Don't Rest Your Head is a role-playing game published by Evil Hat Productions in 2006.

Description
Don't Rest Your Head is an indie role-playing game where characters who cannot sleep draw upon that insomnia for power.

Publication history
While working on Fate and Spirit of the Century, as a side-project Fred Hicks worked on indie RPG Don't Rest Your Head (2006), which would be the first published game from Evil Hat Productions. Don't Rest Your Head was critically acclaimed and quickly sold through Evil Hat's short POD print run.

Reception and legacy
Don't Rest Your Head was a runner-up for Indie Game of the Year at the 2006 Indie RPG Awards, losing to Spirit of the Century.
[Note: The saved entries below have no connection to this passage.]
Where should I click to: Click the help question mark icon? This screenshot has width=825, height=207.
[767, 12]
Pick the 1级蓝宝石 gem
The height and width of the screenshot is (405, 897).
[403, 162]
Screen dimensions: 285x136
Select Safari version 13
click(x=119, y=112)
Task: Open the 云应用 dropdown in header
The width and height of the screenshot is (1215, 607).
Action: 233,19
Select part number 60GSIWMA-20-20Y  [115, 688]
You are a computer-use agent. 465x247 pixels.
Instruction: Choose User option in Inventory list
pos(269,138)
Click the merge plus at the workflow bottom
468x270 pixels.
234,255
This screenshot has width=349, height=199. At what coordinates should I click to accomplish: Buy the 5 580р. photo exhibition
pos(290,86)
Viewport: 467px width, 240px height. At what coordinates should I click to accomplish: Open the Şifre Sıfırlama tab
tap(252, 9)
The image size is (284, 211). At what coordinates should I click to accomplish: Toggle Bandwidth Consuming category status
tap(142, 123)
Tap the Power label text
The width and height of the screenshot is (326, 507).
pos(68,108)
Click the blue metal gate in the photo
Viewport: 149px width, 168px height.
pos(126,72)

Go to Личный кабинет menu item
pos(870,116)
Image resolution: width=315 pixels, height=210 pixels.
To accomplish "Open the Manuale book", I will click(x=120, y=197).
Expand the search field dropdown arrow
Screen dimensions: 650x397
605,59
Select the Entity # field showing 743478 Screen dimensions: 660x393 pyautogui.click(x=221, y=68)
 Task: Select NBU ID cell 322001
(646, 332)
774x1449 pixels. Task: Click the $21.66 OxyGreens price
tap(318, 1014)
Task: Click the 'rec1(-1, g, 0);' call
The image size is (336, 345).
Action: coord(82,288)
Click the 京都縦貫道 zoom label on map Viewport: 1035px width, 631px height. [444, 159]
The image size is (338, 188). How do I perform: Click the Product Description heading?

Shannon Appelcline commented on the game: "Don't Rest Your Head included some clever dice mechanics and some resources, all bound up in an evocative setting. People who cannot sleep draw upon that insomnia for power. As they take actions, players can choose to use madness and exhaustion dice alongside their discipline dice – but as they do so, they can go around the bend, with either insanity or nightmares catching up. Hope and despair enter the game system as coins, which players and the GM exchange with others to bend the story to their needs. When a GM uses despair he gives hope to the players and vice-versa; thus all participants in the game get to balance their  involvement in plot creation."

Jay Little, designer of the third edition of Warhammer Fantasy Roleplay (2009), listed Don’t Rest Your Head as one of his several influences for the new release.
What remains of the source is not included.